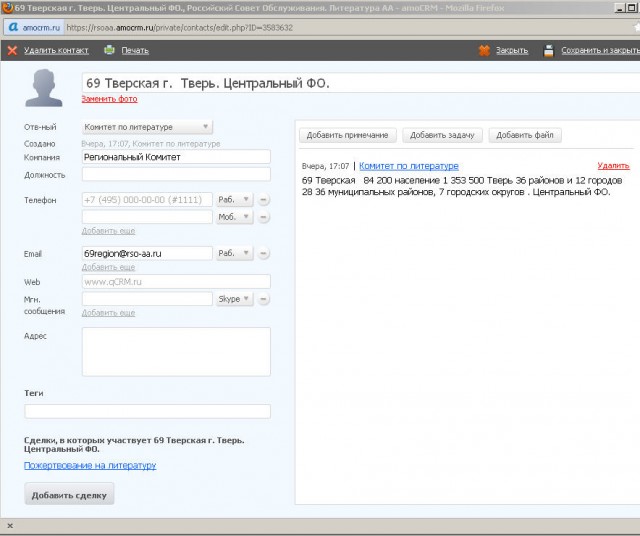
Task: Remove the mobile phone row minus button
Action: pos(264,217)

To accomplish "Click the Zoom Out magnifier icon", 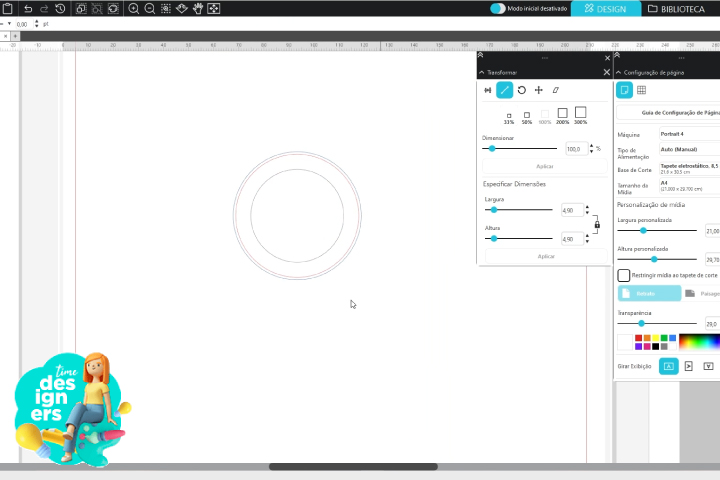I will (x=149, y=8).
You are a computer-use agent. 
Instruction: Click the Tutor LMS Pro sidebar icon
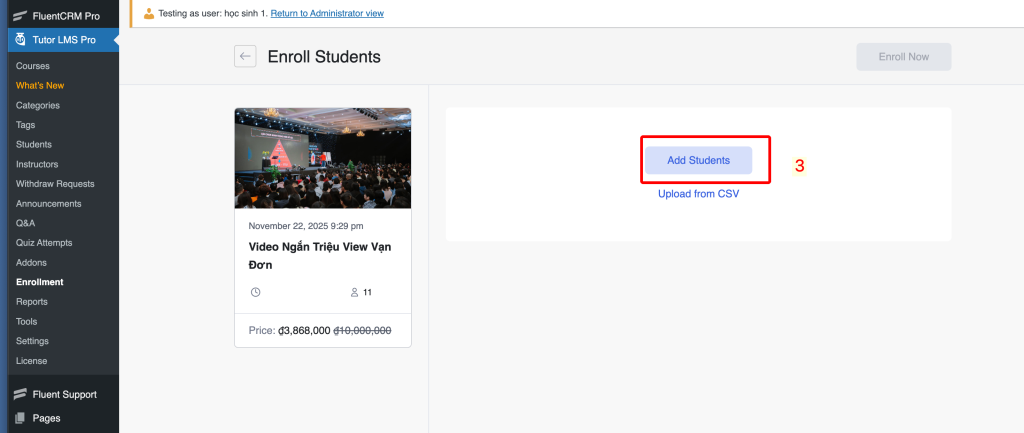pyautogui.click(x=20, y=40)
----
**AIM OF THE TASK:**
What is needed is a verbatim copy of the lines from the line with "You are a computer-use agent." through the last line of the listing, pictures excluded.

**ANSWER:**
You are a computer-use agent. 
Instruction: Click the Tutor LMS Pro sidebar icon
pyautogui.click(x=20, y=40)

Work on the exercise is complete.